SET PROBLEM — Find every line below that contains the word "resolution" and copy each one out, treating uppercase and lowercase as different.

DATA PROVIDED —
————————

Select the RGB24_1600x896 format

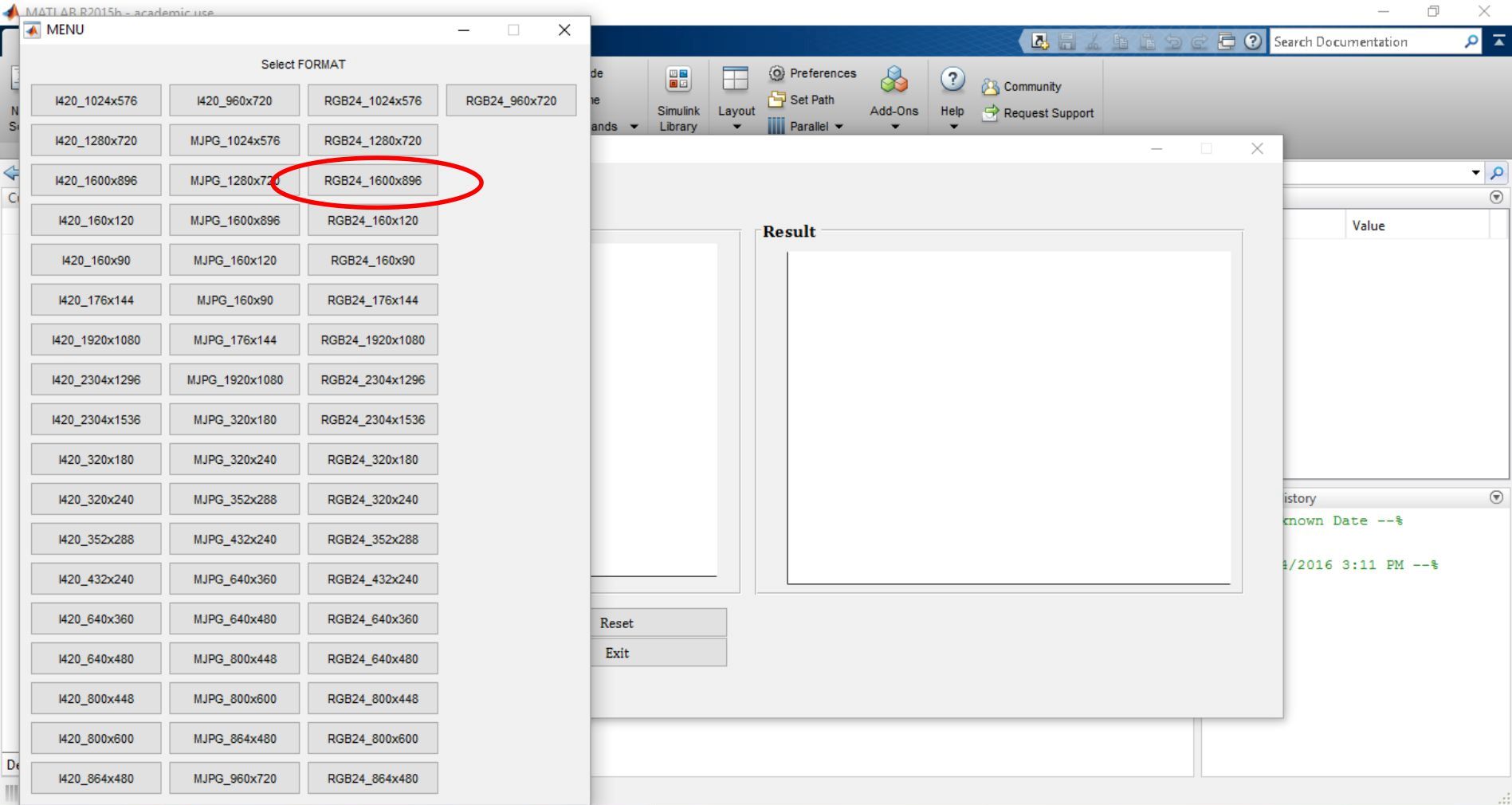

————————

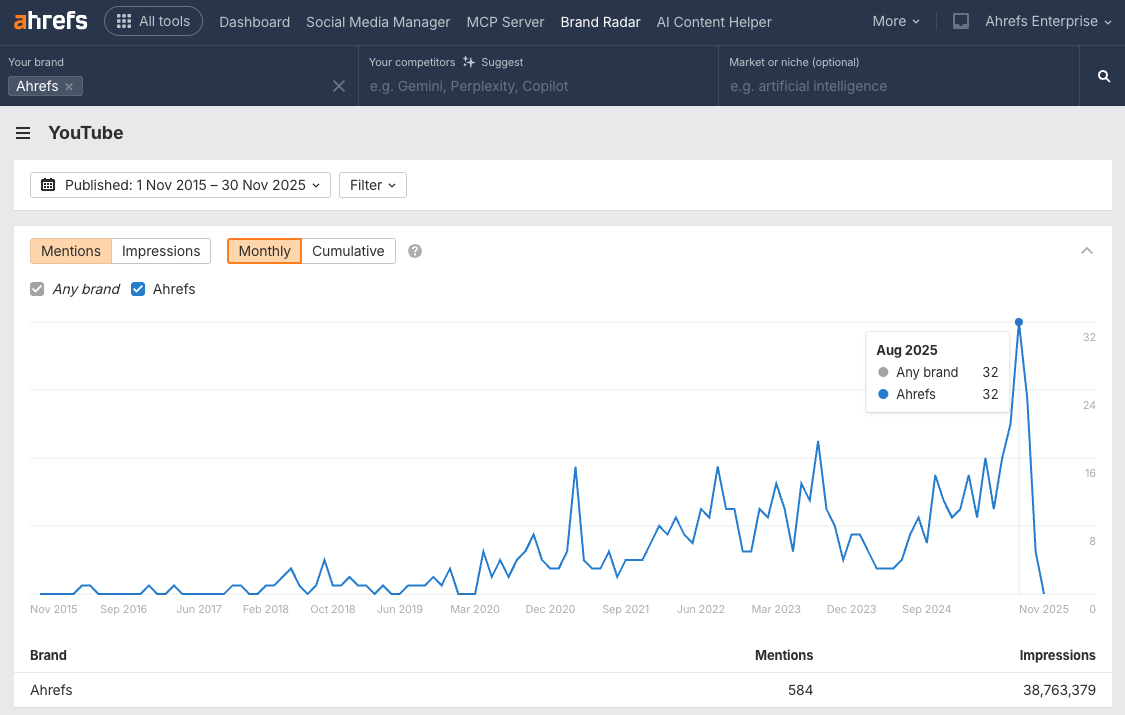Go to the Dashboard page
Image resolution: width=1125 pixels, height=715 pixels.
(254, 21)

————————

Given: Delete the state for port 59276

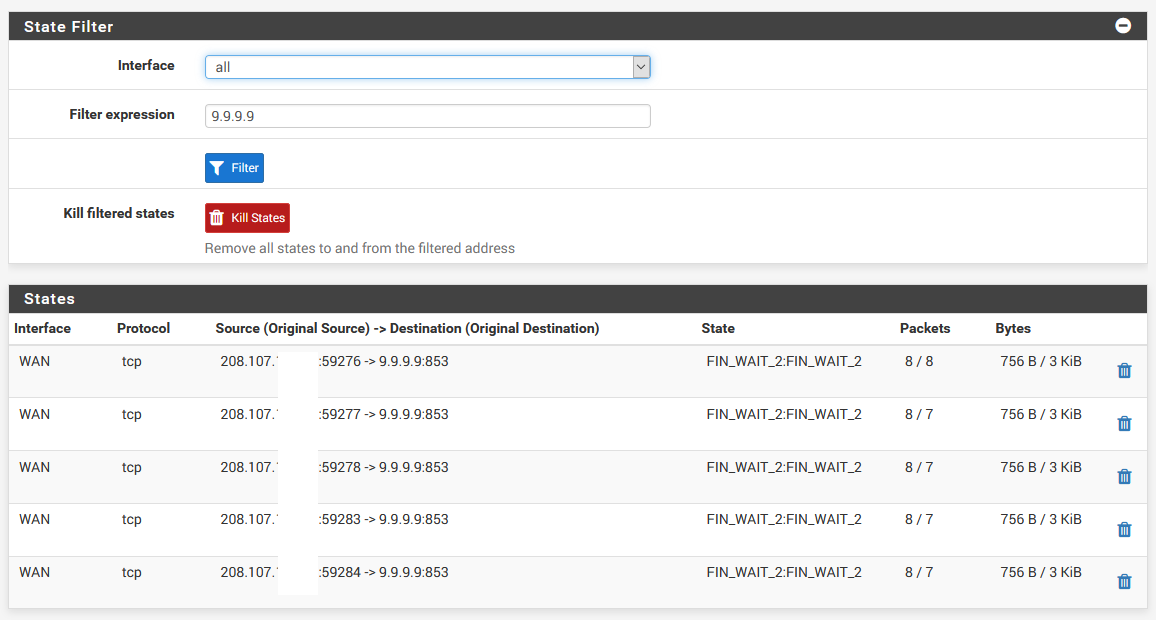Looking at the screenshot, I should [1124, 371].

————————

FULL RESPONSE —
Image resolution: width=1125 pixels, height=715 pixels.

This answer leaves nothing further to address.